Greens member Kim Booth raised questions of conflict of interest by Green as at least some of the
negotiations between Auspine and Taswood Growers had occurred under Green’s watch. Booth
argued that Green himself might have to be called as a witness. Liberal member Peter Gutwein
supported Booth but a motion that Green remove himself from the Committee was defeated six
votes to two (with Green himself voting with the noes).32
The committee heard evidence from all of the major players in the decision. Taswood Growers’ Ian
Jolly told the committee: "our assessment at the end of the day was that not only was the FEA a
better deal for us but it was a better deal for the softwood sector here because we could see it being
competitive into the future."33
The committee’s key witness, however, was Bob Gordon, Managing Director of Forestry Tasmania
and a director of Taswood Growers, the owner of the pine plantations. Gordon testified to the effect
that the Forestry Tasmania directors on the board of Taswood Growers did not have to consider
employment when deciding how to allocate resources – even though such consideration was
necessary under the Forestry Act:
Mr GORDON - Forestry Tasmania as a corporate body has no role in the recent softwood
joint venture process. It only has a role as an owner that has nominated three people to be
directors. Forestry Tasmania as such has no role in the decision-making process of the joint
venture.
Mr GUTWEIN - Are you telling us then that those people being appointed by Forestry
Tasmania to sit on Taswood Growers board need have no regard for any of the statutes that
Forestry Tasmania is obliged to operate in accordance with?

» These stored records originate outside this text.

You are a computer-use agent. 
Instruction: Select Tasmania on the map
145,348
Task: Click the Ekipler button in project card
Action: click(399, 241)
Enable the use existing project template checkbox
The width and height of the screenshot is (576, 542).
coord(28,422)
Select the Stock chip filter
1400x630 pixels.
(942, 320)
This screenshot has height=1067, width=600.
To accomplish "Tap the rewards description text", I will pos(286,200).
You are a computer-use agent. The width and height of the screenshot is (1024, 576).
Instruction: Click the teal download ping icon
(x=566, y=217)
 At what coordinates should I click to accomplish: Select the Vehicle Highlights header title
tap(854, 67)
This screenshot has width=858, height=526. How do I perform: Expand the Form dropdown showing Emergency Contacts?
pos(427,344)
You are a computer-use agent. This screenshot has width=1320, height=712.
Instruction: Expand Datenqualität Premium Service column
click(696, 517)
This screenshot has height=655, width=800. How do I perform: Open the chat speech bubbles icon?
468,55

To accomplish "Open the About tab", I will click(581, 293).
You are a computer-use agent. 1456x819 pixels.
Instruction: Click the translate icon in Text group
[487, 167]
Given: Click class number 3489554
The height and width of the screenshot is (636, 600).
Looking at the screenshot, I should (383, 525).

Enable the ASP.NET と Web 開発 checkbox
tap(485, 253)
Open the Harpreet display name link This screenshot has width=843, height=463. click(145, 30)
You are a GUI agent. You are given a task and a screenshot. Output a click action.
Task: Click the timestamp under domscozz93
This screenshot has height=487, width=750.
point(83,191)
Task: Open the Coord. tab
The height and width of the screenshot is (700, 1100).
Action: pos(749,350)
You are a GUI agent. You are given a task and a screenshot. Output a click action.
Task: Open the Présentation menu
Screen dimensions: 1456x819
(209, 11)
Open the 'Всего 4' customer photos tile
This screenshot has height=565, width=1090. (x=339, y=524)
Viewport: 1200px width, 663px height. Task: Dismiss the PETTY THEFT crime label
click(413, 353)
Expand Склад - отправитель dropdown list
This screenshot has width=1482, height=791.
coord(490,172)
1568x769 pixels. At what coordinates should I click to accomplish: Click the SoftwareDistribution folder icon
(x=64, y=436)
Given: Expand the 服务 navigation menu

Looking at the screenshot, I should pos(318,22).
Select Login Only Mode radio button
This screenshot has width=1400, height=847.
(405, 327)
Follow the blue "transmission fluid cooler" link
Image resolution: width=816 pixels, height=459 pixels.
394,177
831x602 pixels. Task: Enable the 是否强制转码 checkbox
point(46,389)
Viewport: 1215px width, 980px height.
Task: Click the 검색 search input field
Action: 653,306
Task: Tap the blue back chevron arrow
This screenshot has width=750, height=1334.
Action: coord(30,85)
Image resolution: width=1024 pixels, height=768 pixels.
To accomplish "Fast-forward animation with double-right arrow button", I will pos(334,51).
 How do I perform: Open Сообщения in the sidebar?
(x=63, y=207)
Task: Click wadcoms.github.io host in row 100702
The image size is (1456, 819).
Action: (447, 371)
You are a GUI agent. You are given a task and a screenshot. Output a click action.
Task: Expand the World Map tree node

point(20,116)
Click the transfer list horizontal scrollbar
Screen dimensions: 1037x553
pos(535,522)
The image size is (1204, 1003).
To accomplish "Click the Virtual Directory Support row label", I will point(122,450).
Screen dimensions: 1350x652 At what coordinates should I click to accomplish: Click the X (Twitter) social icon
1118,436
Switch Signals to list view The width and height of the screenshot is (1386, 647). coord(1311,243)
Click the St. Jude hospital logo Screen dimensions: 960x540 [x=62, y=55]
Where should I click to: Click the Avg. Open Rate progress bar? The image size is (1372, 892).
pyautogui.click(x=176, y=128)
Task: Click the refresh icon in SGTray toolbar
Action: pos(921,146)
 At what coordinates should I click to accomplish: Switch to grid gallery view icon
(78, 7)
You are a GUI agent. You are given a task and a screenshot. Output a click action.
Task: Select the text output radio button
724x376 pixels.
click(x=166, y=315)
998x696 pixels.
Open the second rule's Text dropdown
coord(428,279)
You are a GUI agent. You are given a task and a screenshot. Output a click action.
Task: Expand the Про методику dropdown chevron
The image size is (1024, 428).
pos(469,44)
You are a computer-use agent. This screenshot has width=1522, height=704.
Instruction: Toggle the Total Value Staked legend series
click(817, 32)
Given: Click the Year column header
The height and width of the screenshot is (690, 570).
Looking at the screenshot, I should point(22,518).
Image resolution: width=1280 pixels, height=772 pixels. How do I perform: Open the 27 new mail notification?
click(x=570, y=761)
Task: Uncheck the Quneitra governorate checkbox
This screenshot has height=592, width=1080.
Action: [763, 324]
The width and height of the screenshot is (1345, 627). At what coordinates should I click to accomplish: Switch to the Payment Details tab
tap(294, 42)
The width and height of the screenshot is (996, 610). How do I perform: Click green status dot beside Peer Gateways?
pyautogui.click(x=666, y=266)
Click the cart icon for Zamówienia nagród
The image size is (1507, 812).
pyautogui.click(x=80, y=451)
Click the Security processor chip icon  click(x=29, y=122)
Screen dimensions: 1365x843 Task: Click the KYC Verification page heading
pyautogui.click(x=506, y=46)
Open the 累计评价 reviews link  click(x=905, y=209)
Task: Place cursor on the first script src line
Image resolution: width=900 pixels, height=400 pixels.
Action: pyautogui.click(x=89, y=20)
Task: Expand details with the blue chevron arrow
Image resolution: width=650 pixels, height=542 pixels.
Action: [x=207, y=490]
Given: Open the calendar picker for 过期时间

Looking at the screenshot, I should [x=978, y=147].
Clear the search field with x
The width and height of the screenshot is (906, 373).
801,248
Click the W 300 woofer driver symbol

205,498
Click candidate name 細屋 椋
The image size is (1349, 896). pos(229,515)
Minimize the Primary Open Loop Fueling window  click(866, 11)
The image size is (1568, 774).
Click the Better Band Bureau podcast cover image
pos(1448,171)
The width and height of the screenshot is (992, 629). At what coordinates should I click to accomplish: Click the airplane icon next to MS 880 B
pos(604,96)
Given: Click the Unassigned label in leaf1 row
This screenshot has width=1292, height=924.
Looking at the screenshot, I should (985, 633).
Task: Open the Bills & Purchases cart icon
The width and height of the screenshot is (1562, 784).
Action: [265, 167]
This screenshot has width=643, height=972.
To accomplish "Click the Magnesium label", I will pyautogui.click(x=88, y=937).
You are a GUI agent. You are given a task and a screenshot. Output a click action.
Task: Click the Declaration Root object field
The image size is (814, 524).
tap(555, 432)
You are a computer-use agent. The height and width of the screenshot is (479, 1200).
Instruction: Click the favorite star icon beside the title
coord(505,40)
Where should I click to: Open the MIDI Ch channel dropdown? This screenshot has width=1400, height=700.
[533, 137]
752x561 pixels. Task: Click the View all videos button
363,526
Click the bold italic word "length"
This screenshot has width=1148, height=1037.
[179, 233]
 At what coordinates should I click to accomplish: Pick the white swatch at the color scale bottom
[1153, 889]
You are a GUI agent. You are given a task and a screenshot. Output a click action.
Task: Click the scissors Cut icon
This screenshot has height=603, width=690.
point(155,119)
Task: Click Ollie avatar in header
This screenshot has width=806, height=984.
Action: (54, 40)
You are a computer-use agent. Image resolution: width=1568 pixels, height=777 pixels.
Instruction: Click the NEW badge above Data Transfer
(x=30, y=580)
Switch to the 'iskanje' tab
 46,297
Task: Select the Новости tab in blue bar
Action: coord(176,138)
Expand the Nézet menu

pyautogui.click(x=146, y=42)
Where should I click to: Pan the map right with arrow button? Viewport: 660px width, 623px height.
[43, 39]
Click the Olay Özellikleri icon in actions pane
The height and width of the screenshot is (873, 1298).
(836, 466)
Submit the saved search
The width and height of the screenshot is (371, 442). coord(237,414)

Mr GORDON - I am saying that once those people are on the softwood joint venture board
they are no longer Forestry Tasmania, they are directors of a company. There would be
thousands of companies in Australia where the shareholders elect directors but they have
been nominated by a major shareholder. Once you are a director of that entity your
responsibility is to the entity not to the shareholder that nominates you. And that is a matter
of company law in Australia and there are quite severe penalties for not acting in that
manner.34
This testimony went to the heart of the legal matters under consideration. It was a revealing
statement by the man heading up Tasmania’s publicly-owned forestry company, Forestry
Tasmania, a 50% owner of the disputed resource – a resource which lay on publicly-owned Crown
land. He seemed to be saying that, during their deliberations on the board of a Forestry Tasmania
joint venture, officers of Forestry Tasmania had no obligation to comply with the Forestry Act, a
provision of which obliged Forestry Tasmania to consider local employment impacts when
allocating resources on State Forest.
Gordon’s interpretation was backed up by the Tasmanian Solicitor-General, who also gave
evidence to the Committee. His evidence said: “It follows that, in acting as members of the Joint
Venture Board, the Forestry Tasmania nominees were not subject to any statutory requirements
imposed upon Forestry Tasmania, and in particular not those of s.12A of the Forestry Act”.35
This opinion, however, differs with that of Michael Stokes, law lecturer at the University of
Tasmania: “Therefore, in my opinion, Forestry was bound to consider the employment implications
6
of its decision in the Auspine Case if the wood in question was from State Forest or Crown land. If
the wood was from private land, it had no such obligation.”36
The difference of opinion left a cloud of uncertainty over Forestry Tasmania’s role, responsibilities
and accountability in the Auspine / FEA decision.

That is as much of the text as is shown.